Valencia CF-Sevilla FC | Contracrónica

El miedo al error provocó el temido error

  • El Sevilla desperdició en Mestalla una gran ocasión para alejar más a un Valencia al que hirió sin rematarlo

  • Andre Silva ‘rebaja’ su alta cláusula fallando un gol casi a puerta vacía y con otros yerros menos visibles

Sarabia alza el puño para celebrar su gol, que valió un punto. Sarabia alza el puño para celebrar su gol, que valió un punto.

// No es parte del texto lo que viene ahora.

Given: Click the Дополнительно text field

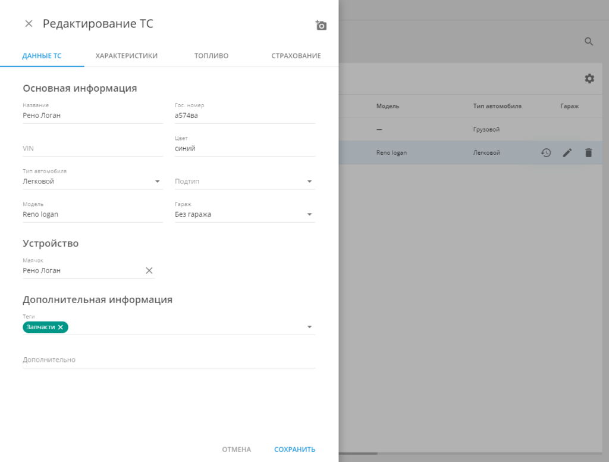Looking at the screenshot, I should click(168, 360).
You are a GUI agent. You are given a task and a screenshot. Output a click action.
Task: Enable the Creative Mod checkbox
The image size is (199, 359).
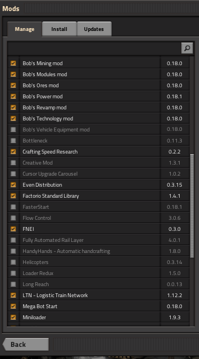[13, 162]
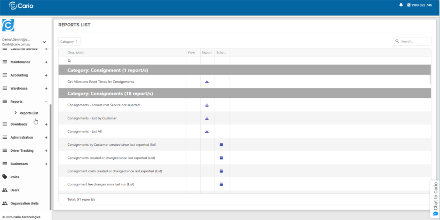Viewport: 440px width, 220px height.
Task: Open the Chat to Cario widget
Action: click(435, 199)
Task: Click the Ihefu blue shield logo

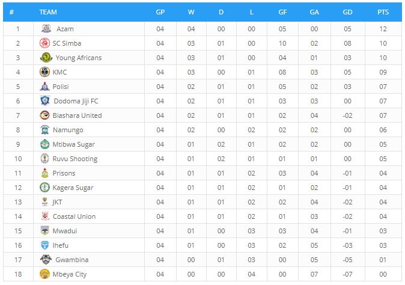Action: 44,245
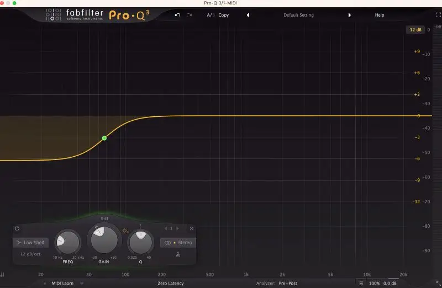The width and height of the screenshot is (442, 288).
Task: Open the Low Shelf filter shape dropdown
Action: 31,243
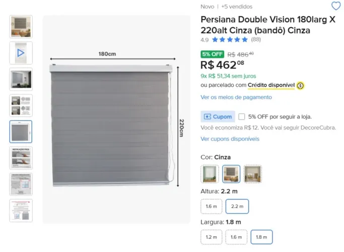The width and height of the screenshot is (344, 252).
Task: Open Ver os meios de pagamento link
Action: (236, 97)
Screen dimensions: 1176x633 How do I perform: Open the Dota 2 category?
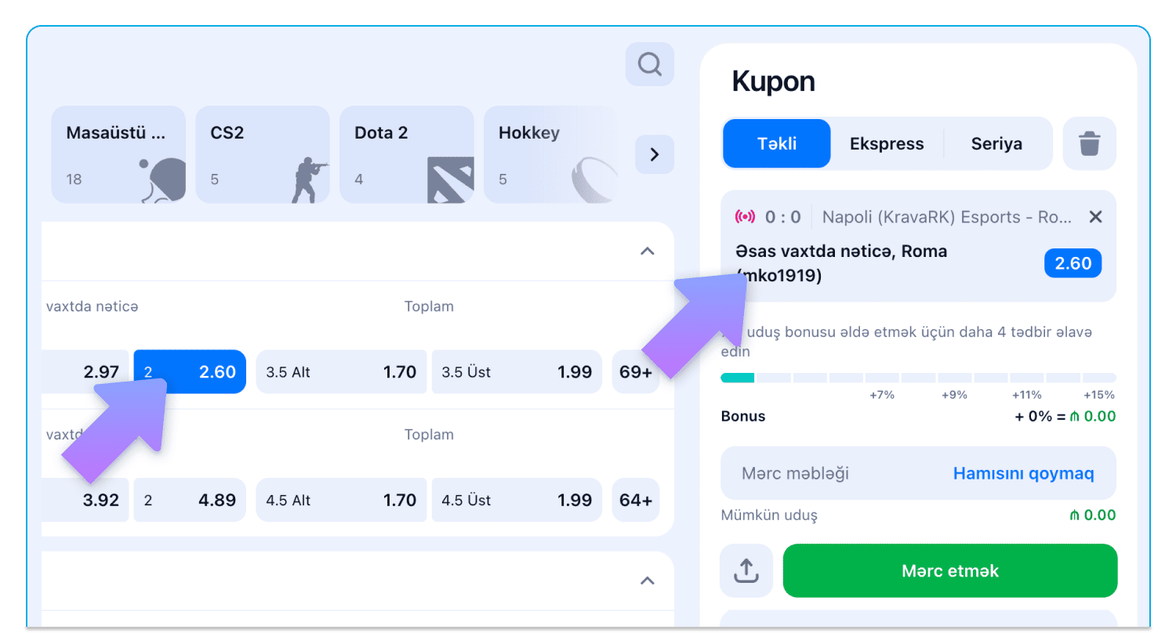point(406,154)
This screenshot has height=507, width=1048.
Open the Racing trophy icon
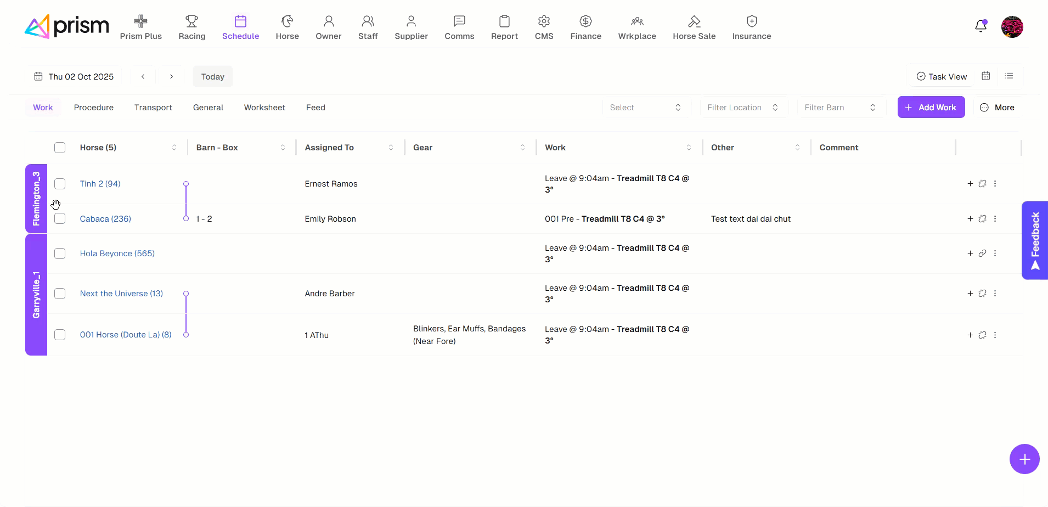click(x=191, y=22)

Sarabia alza el puño para celebrar su gol, que valió un punto. / Kai Försterling / EFE

"El Valencia tiene grandes individualidades, pero los resultados los fraguan los colectivos". La frase es de Pablo Machín y el fútbol se la afeó. El Sevilla se comportó muy bien como colectivo, pero los errores individuales, empezando por los miedos del propio Machín, tumbaron el trabajo en común en Mestalla. Bueno, tumbarlo, no; afearlo, sí. Porque el Valencia-Sevilla tenía un clarísimo signo de 2 en la Quiniela a poco que hubiesen estado menos amedrantados por el miedo al error el técnico y algún que otro jugador.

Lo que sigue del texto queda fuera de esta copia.